Applying OpenMP techniques to Python code.

Pymp – OpenMP-like Python Programming

Ever since Python was created, users have been looking for ways to achieve multiprocessing with threads, which the Python global interpreter lock (GIL) prevents. One common approach to getting around the GIL is to run computationally intensive code outside of Python with tools such as Cython and ctypes. You can even use F2PY with compiled C functions.

All of the previously mentioned tools “bypass” Python and rely on a compiled language to provide threaded multiprocessing elements with an interface to Python. What is really needed is either a way to perform threaded processing or a form of multiprocessing in Python itself. A very interesting tool for this purpose is Pymp, a Python-based method of providing OpenMP-like functionality.

OpenMP

OpenMP employs a few principles in its programming model. The first is that everything takes place in threads. The second is the fork-join model, which comprises parallel regions in which one or more threads can be used (Figure 1).

Figure 1: Illustration of the fork-join model for OpenMP.

Only a single thread (the master thread) exists before the parallel region of the OpenMP program. When the parallel region is encountered, the master thread creates a team of parallel threads. The code in this parallel region is executed in parallel among the various team threads.

When the threads complete their code in the parallel region, they synchronize and terminate, with only the master thread remaining. Inside the parallel region threads typically share data, and all of the threads can access this shared data at the same time.

The process of forking threads in a parallel region, joining the data back to the master thread, and terminating the other threads can be done many times in a single program, although you don’t want to do it too often because of the need to create and destroy the threads.

Pymp

Because the goal of Pymp is to bring OpenMP-like functionality to Python, Pymp and Python should naturally share some concepts. A single master thread forks into multiple threads, sharing data and then synchronizing (joining) and destroying the threads.

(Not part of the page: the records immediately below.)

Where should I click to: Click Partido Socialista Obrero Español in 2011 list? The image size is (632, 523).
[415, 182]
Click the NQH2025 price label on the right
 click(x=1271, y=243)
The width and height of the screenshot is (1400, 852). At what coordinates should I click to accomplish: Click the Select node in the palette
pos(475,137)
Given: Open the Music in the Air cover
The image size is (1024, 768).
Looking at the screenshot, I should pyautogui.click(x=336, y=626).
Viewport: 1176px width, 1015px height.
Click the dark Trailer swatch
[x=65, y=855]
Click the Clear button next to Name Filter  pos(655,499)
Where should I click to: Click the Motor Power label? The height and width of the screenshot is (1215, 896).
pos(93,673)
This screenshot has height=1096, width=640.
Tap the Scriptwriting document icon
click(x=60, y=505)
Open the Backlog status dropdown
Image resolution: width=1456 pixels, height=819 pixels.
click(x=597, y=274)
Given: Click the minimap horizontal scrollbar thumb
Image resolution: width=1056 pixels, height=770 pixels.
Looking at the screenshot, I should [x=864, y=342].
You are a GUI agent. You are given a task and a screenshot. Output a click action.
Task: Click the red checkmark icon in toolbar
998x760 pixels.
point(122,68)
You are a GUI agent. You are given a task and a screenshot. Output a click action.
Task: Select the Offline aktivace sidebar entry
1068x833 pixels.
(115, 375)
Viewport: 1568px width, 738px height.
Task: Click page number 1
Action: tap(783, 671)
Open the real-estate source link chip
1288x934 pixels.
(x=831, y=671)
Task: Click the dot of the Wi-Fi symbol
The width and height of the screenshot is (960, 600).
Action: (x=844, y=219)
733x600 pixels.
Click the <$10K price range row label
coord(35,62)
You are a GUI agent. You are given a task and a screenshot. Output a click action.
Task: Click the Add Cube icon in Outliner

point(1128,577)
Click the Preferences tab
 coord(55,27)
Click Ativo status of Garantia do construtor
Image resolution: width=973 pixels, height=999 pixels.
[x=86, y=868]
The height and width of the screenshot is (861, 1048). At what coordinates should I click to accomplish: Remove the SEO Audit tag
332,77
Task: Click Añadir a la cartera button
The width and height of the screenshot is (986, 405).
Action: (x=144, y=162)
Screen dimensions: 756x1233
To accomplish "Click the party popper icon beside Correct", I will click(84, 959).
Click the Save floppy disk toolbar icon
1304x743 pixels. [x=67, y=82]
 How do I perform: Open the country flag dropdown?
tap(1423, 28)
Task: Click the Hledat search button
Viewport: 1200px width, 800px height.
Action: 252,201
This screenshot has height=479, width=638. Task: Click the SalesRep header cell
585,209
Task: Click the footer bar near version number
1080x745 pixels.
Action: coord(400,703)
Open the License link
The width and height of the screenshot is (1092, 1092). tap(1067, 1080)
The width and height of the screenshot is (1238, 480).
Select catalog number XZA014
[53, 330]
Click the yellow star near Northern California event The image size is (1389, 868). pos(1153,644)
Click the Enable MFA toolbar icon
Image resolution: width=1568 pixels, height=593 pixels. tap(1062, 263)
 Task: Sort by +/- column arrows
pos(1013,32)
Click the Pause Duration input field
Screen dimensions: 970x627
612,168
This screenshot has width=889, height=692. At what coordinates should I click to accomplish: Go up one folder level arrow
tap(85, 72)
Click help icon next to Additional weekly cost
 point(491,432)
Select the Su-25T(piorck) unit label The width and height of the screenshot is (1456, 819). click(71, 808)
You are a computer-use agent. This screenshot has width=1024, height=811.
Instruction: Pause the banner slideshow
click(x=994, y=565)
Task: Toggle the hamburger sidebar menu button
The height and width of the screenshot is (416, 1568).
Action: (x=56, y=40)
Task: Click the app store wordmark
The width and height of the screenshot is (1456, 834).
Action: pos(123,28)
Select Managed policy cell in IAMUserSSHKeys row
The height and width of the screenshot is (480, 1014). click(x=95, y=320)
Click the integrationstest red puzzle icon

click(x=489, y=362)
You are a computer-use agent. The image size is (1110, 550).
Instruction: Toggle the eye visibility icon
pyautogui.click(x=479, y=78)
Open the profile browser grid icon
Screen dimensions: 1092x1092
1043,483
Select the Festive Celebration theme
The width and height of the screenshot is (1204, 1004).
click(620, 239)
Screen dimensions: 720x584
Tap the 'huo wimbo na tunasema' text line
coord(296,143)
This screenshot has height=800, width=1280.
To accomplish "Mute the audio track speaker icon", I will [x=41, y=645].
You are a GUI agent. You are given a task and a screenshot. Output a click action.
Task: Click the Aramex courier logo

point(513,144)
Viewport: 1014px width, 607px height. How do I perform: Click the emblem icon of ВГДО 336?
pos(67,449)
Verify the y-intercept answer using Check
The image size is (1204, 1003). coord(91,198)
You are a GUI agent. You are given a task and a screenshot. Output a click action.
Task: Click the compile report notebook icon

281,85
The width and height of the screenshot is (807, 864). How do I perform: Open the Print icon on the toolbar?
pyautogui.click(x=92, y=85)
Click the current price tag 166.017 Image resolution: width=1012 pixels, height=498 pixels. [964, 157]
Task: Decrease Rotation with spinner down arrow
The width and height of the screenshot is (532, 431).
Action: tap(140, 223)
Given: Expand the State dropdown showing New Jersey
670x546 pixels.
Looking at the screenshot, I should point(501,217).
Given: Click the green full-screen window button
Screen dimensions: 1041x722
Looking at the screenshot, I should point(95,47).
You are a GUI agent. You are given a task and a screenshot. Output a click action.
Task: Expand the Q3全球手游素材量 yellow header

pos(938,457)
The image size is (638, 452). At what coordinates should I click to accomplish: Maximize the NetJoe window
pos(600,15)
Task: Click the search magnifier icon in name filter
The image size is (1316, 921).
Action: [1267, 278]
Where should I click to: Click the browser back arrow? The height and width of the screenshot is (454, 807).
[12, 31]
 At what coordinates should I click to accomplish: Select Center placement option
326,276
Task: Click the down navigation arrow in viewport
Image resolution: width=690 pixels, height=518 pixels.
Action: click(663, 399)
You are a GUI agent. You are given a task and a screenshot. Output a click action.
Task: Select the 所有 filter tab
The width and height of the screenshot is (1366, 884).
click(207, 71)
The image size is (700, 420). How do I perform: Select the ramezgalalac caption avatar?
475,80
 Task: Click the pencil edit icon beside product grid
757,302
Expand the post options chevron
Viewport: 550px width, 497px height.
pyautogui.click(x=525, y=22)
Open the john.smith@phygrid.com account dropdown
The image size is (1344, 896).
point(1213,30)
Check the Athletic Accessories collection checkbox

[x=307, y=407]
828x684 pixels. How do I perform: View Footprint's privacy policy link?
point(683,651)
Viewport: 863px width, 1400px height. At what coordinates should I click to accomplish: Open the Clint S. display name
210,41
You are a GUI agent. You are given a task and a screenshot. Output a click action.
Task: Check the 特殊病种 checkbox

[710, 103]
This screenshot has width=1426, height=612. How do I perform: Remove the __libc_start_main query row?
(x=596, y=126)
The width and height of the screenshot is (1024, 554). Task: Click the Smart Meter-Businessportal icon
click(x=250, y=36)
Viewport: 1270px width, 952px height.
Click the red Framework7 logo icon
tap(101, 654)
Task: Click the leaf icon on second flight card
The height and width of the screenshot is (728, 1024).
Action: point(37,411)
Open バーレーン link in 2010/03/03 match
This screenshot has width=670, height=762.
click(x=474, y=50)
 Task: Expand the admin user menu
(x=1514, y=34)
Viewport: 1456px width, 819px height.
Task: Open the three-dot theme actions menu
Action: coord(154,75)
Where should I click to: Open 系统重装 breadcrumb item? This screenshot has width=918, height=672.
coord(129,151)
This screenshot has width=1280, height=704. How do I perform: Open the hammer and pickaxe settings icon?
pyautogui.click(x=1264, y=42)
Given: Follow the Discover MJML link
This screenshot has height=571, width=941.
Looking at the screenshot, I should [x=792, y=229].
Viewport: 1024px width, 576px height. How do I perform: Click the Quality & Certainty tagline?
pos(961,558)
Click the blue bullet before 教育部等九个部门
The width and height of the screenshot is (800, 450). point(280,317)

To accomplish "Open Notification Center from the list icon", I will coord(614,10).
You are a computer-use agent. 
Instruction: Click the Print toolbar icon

As with OpenMP applications, when Pymp Python code hits a parallel region, processes – termed child processes – are forked and are in a state that is nearly the same as the “master process.” Note that these are forked processes and not threads, as is typical with OpenMP applications. As for the shared memory, according to the Pymp website, “… the memory is not copied, but referenced. Only when a process writes into a part of the memory [does] it gets its own copy of the corresponding memory region. This keeps the processing overhead low (but of course not as low as for OpenMP threads).”

As the parallel region ends (the “join” phase), all of the child processes exit so that only the master process continues. Any data structures from the child processes are synchronized using either shared memory or a manager process and the pickle protocol via the multiprocessor module. This module has an API similar to the threading module and supports spawning processes.

As with OpenMP, Pymp numbers the child processes with thethread_num variable. The master process has thread_num 0.

With OpenMP, you define a parallel region. In Fortran and C the regions are defined by the directives in Listing 1. Pymp has no way to mark the parallel region. The Pymp website recommends you use a pymp.range or pymp.xrange statement, or even an if-else statement. Doing so achieves the same expected behavior.

Listing 1: Defining a Parallel Region

Fortran C
!$omp parallel
...
!$omp end parallel
 
#pragma omp parallel
{   
...}
#pragma end parallel

From the website, example code might look like:

with pymp.Parallel(4) as p:
  for sec_idx in p.xrange(4):
    if sec_idx == 0:
      p.print('Section 0')
    elif sec_idx == 1:
      p.print('Section 1')
    ...

The first statement in the code outline defines the parallel construct.

As with OpenMP code, you can control various aspects of Pymp code with environment variables (e.g., with the OpenMP variables that begin with OMP), or you can use Pymp versions that begin with PYMP. The mapping is pretty straightforward:

  • PYMP_NESTED/OMP_NESTED
  • PYMP_THREAD_LIMIT/OMP_THREAD_LIMIT
  • PYMP_NUM_THREADS/OMP_NUM_THREADS

The first variable is a binary: TRUE or FALSE. The second variable can be used to set a limit on the number of threads. The third variable is a comma-separated list of the number of threads per nesting level. If only one value is specified, it is used for all levels.

Other aspects to Pymp are explained on the website, including:

  • Schedules
  • Variable scopes
  • Nested Loops
  • Exceptions
  • Conditional parallelism
  • Reductions
  • Iterables

This article is too short to cover these topics, but if you are interested, the GitHub site briefly explains them, and you can create some simple examples for further exploration.